Stored records:
# # # # #

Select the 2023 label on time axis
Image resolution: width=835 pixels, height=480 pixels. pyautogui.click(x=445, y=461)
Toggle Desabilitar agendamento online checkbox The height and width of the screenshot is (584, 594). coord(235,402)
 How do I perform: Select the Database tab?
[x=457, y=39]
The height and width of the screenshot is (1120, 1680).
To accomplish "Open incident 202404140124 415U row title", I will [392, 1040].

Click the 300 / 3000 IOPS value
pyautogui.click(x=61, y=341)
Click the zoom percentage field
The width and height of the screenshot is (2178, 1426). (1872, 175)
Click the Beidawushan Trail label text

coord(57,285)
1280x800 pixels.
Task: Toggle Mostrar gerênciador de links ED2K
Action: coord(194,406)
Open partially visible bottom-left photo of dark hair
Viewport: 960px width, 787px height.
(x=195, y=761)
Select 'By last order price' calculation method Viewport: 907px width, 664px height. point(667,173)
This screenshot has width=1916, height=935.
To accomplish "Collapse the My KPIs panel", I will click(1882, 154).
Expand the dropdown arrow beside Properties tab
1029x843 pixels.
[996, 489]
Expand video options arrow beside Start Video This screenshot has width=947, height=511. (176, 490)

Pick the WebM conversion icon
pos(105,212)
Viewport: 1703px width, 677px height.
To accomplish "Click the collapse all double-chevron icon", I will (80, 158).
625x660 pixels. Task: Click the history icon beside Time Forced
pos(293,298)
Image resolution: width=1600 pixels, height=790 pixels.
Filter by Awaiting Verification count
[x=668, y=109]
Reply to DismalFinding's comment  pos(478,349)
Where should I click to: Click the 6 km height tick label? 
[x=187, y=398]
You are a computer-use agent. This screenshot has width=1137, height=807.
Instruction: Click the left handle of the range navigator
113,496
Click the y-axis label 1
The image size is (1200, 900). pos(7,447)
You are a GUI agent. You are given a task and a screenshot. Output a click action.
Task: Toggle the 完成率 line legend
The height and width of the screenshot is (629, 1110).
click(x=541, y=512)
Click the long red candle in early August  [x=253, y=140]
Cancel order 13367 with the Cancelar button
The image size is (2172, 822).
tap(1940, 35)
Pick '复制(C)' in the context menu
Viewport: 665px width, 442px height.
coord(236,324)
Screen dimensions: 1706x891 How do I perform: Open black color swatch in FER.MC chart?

# # # # #

* **Work item**:
The answer must be a word-for-word reproduction of every record above.

* **The answer**:
Select the 2023 label on time axis
Image resolution: width=835 pixels, height=480 pixels. pyautogui.click(x=445, y=461)
Toggle Desabilitar agendamento online checkbox The height and width of the screenshot is (584, 594). coord(235,402)
 How do I perform: Select the Database tab?
[x=457, y=39]
The height and width of the screenshot is (1120, 1680).
To accomplish "Open incident 202404140124 415U row title", I will [392, 1040].

Click the 300 / 3000 IOPS value
pyautogui.click(x=61, y=341)
Click the zoom percentage field
The width and height of the screenshot is (2178, 1426). (1872, 175)
Click the Beidawushan Trail label text

coord(57,285)
1280x800 pixels.
Task: Toggle Mostrar gerênciador de links ED2K
Action: coord(194,406)
Open partially visible bottom-left photo of dark hair
Viewport: 960px width, 787px height.
(x=195, y=761)
Select 'By last order price' calculation method Viewport: 907px width, 664px height. point(667,173)
This screenshot has width=1916, height=935.
To accomplish "Collapse the My KPIs panel", I will click(1882, 154).
Expand the dropdown arrow beside Properties tab
1029x843 pixels.
[996, 489]
Expand video options arrow beside Start Video This screenshot has width=947, height=511. (176, 490)

Pick the WebM conversion icon
pos(105,212)
Viewport: 1703px width, 677px height.
To accomplish "Click the collapse all double-chevron icon", I will (80, 158).
625x660 pixels. Task: Click the history icon beside Time Forced
pos(293,298)
Image resolution: width=1600 pixels, height=790 pixels.
Filter by Awaiting Verification count
[x=668, y=109]
Reply to DismalFinding's comment  pos(478,349)
Where should I click to: Click the 6 km height tick label? 
[x=187, y=398]
You are a computer-use agent. This screenshot has width=1137, height=807.
Instruction: Click the left handle of the range navigator
113,496
Click the y-axis label 1
The image size is (1200, 900). pos(7,447)
You are a GUI agent. You are given a task and a screenshot. Output a click action.
Task: Toggle the 完成率 line legend
The height and width of the screenshot is (629, 1110).
click(x=541, y=512)
Click the long red candle in early August  [x=253, y=140]
Cancel order 13367 with the Cancelar button
The image size is (2172, 822).
tap(1940, 35)
Pick '复制(C)' in the context menu
Viewport: 665px width, 442px height.
coord(236,324)
Screen dimensions: 1706x891 How do I perform: Open black color swatch in FER.MC chart?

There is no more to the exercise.